Work required:
Repeat every line of the data exactly, but not the pictures.

+ + + + + + +

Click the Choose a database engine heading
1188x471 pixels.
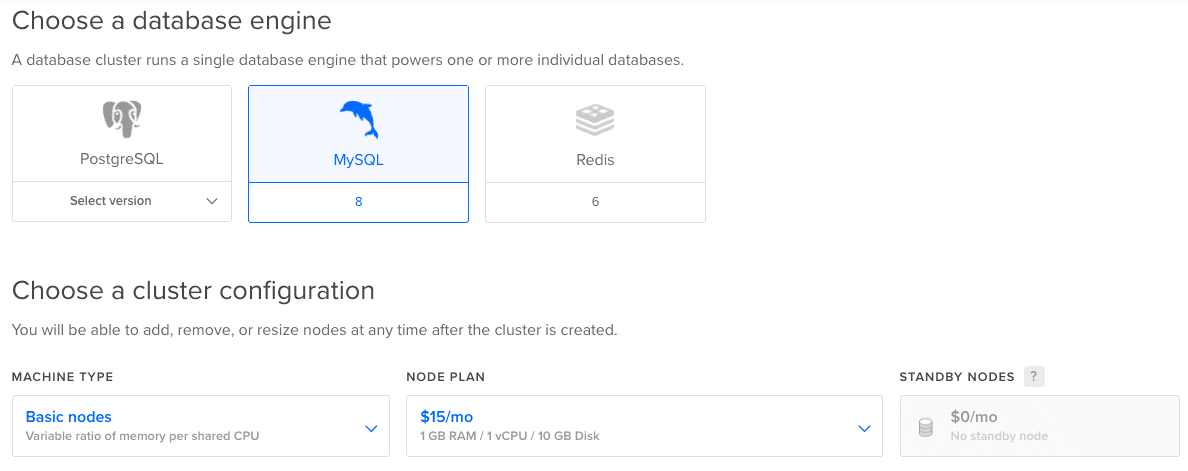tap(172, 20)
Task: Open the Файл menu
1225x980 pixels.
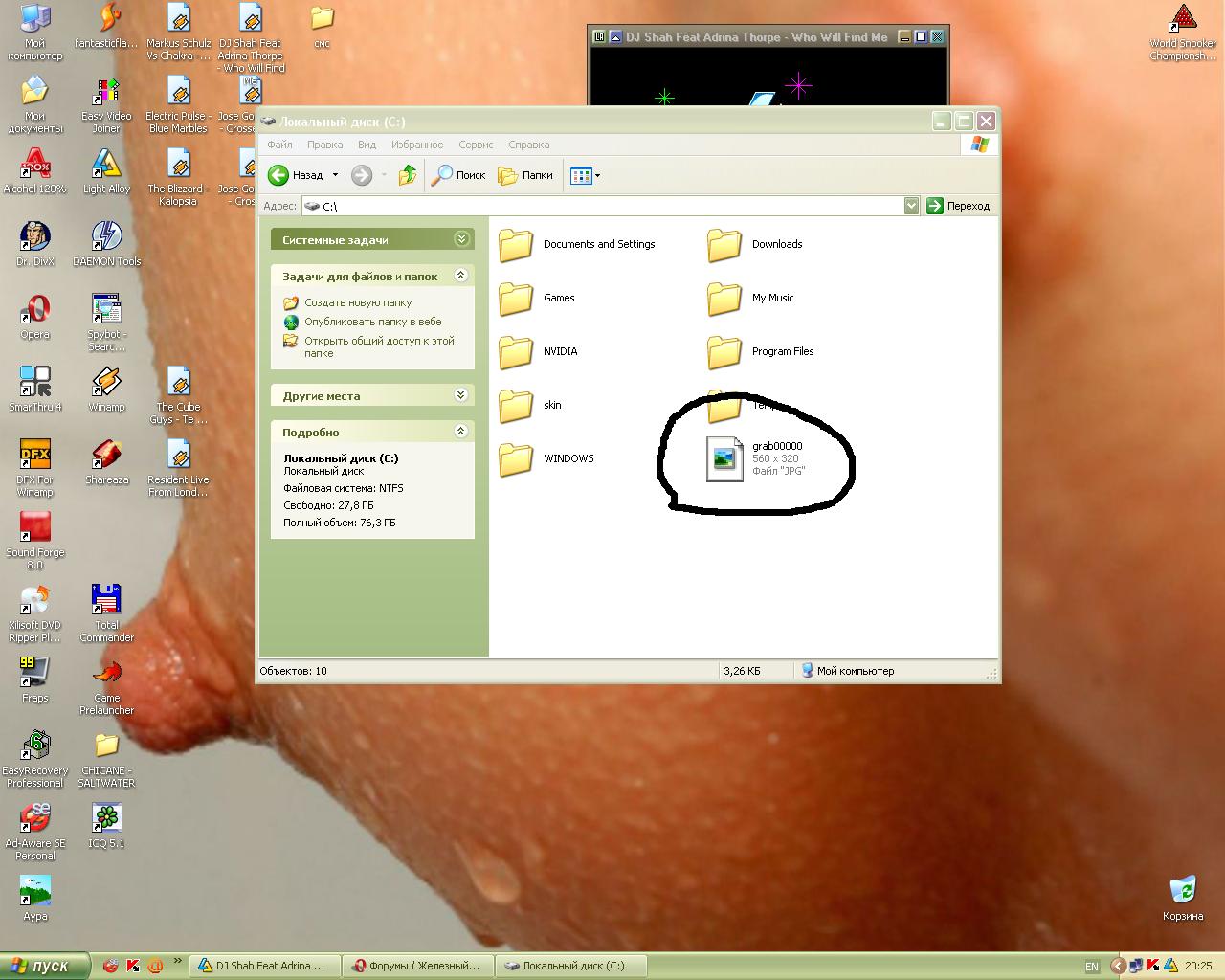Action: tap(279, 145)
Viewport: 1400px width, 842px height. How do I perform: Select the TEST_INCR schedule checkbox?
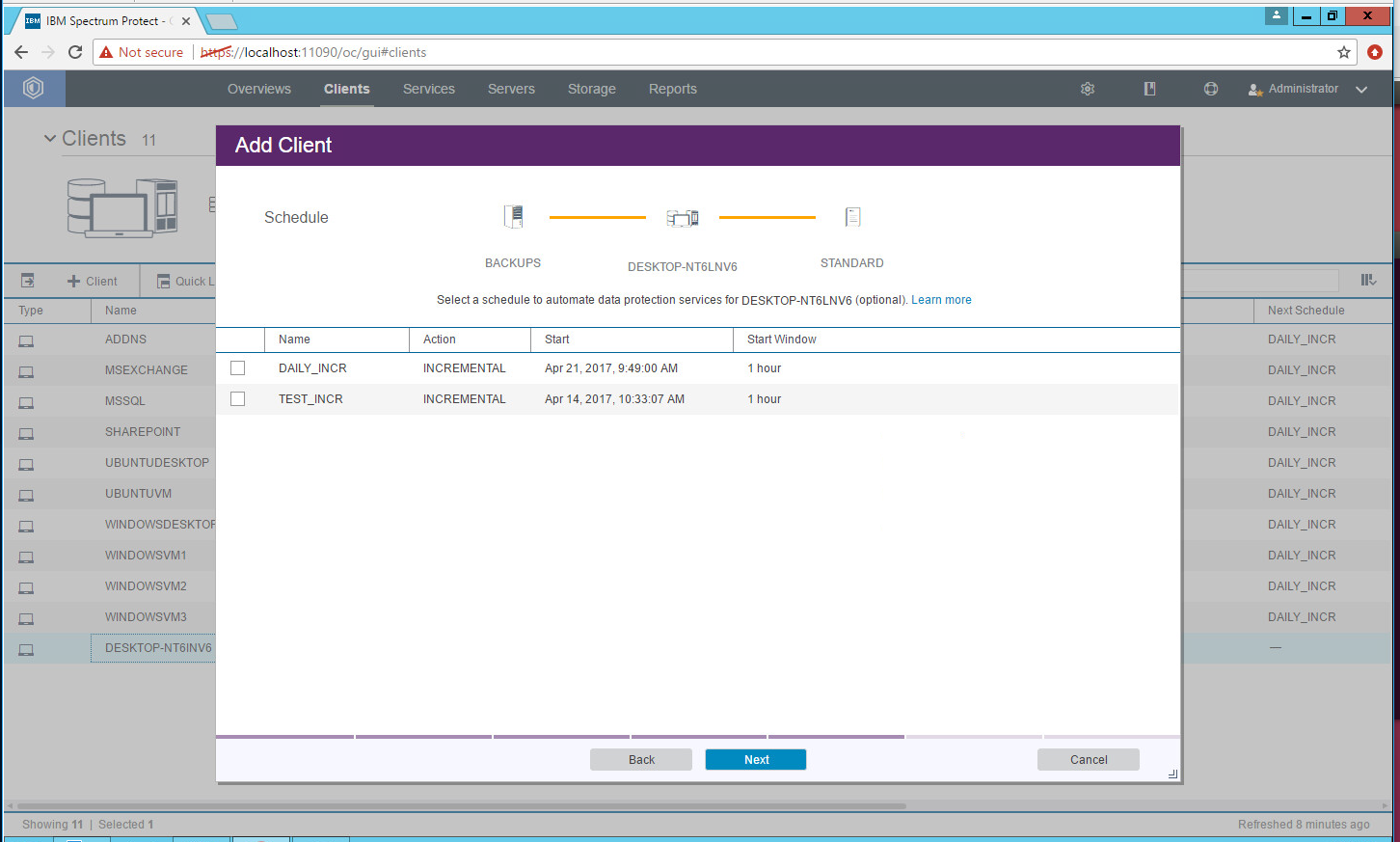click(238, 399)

+ + + + + + +

Problem solution:
Click the Choose a database engine heading
1188x471 pixels.
tap(172, 20)
Task: Open the Файл menu
1225x980 pixels.
Action: tap(279, 145)
Viewport: 1400px width, 842px height. How do I perform: Select the TEST_INCR schedule checkbox?
click(238, 399)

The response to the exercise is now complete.